Posted By Editor On December 10, 2010 @ 7:42 pm In Guest column,Voices & Thoughts | Comments Disabled
By Kenneth Lewis
The national conversation on our fiscal health for the past few months has been about whether to extend the Bush-era tax cuts for households with incomes over $250,000, or to allow them to expire on December 31st. To my amazement, lost in all this controversy and discussion has been any mention of what this would really mean for high-income people in the context of historical tax rates.
During the 1950s this country was flourishing economically and adding new jobs that moved millions of people out of poverty and into the middle class. What kind of tax policy was in place during this period, those years after World War II when the Baby Boomers were growing up?
What was the top marginal tax rate during all eight years of the Eisenhower Administration? 91%! The increase proposed for today’s rates seems paltry, and the top rate seems very low, in fact too low, and incongruent with the needs of the country for investment right now in education, health and infrastructure.
This comparison is also true when looking broadly over the mid-century; during the years from 1935 to 1980 the marginal rates were never below 70%.
One can only wonder what the big fuss is all about.
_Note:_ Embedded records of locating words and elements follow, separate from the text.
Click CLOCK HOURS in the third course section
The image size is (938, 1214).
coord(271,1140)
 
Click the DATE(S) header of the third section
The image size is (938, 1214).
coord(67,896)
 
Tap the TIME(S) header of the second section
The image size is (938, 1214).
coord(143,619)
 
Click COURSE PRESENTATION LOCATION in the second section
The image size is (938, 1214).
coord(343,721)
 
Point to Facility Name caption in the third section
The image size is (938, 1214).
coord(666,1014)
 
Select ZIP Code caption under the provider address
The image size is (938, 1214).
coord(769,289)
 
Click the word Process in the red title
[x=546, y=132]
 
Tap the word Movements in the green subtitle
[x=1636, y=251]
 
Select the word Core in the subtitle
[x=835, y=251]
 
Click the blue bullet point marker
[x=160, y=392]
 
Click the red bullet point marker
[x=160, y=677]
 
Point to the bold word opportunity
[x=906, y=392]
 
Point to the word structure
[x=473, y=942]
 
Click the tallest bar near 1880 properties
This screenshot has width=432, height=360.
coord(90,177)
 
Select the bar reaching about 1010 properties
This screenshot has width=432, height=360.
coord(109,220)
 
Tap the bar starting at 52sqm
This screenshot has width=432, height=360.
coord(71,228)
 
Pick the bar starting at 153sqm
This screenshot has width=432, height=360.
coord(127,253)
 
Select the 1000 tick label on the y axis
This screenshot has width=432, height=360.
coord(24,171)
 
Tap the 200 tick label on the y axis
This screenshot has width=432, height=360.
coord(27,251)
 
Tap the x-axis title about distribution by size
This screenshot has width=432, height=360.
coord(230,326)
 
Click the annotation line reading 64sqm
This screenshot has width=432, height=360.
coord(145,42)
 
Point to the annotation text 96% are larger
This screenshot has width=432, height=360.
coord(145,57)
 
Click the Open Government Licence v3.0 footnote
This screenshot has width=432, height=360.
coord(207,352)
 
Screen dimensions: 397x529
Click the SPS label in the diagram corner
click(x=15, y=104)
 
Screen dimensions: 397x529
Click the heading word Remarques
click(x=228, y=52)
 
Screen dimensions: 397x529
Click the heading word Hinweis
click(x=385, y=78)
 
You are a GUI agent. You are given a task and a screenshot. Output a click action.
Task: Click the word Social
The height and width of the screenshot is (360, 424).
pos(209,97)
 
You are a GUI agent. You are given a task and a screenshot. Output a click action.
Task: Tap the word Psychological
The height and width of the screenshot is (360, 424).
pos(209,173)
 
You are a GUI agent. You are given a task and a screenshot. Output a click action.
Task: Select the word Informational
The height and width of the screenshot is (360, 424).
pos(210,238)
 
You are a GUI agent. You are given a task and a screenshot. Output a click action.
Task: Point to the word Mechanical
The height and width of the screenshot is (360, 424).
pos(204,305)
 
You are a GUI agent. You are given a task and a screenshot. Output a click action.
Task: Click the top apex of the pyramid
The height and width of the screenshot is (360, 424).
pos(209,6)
Right now people pay income taxes on a sliding scale between 10% and 35%. If the Bush-era tax cuts expire on December 31, the rates would return to between 15% and 39.6%. Less than one percent of taxpayers now pay the 35% (according to the Wall Street Journal) and less than four percent pay 33%. If the tax cuts are allowed to expire, the top tax rate of 39.6% would only apply to those whose income, adjusted for inflation, exceeds $363,000 per person.
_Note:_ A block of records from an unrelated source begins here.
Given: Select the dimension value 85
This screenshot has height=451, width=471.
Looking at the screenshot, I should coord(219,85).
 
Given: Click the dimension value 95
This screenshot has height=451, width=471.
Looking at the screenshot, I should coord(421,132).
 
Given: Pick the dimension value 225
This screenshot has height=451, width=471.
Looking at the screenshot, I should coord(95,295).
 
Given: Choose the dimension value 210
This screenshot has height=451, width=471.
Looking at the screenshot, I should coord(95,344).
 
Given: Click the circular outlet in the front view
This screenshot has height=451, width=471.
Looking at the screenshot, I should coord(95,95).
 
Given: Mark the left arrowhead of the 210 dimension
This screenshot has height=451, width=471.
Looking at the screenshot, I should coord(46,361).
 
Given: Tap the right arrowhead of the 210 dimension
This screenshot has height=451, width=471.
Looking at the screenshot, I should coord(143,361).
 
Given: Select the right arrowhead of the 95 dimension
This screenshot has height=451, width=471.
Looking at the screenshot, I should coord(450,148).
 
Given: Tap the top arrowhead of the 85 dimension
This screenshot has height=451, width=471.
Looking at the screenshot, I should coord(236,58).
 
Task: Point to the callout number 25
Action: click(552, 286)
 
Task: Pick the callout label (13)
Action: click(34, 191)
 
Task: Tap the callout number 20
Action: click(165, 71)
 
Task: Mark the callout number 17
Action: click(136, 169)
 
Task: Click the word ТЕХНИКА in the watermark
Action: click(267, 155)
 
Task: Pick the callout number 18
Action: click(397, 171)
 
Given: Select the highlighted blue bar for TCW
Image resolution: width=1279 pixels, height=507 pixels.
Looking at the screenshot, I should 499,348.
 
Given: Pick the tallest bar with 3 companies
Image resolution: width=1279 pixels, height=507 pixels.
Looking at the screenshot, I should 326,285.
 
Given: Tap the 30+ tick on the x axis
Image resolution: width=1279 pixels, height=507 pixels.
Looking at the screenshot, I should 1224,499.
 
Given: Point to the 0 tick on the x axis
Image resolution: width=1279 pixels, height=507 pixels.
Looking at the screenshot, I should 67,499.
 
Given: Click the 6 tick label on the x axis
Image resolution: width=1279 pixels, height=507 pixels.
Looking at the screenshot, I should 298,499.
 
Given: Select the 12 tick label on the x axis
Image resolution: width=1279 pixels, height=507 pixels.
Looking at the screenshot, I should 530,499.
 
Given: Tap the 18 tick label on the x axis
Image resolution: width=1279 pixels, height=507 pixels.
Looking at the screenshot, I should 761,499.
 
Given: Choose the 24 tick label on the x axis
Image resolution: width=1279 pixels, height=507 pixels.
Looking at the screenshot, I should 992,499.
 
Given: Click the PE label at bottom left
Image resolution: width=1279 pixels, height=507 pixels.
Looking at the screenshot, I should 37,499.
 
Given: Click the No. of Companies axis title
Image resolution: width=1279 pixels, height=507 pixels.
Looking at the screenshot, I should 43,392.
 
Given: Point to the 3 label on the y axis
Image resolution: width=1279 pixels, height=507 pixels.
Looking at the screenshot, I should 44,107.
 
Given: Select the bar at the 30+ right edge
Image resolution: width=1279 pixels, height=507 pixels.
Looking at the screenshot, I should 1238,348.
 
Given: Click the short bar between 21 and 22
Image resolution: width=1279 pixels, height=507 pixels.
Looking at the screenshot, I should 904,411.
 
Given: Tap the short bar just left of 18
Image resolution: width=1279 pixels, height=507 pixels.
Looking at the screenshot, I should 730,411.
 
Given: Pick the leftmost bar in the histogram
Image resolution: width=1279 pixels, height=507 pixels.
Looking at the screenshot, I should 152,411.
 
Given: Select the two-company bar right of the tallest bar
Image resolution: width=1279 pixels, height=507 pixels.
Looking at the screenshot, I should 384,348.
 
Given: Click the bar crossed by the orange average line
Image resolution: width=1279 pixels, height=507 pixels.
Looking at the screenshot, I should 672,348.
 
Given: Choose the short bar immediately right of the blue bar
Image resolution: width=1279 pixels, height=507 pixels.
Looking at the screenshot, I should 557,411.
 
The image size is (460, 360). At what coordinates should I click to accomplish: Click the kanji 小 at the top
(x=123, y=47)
So in reality, the big controversy over the extension of tax cuts boils down to a mere 4.6% for those making over $363,000! And remember, they pay that extra amount only on incomes over $363,000, not their entire income. Based on the arguments and emotional forcefulness of those who want all tax cuts extended, one would think that the rates we are talking about are historically high rates. Top rates of 35% and 39.4% aren’t even close to historic highs.
At a time when reducing the deficit is a main concern of both the public and of policy makers, it seems incredible that there is even any discussion about this. Letting the tax cuts expire for the top two to four percent of high earners will reduce the deficit by over 700 billion dollars. How can we not do this?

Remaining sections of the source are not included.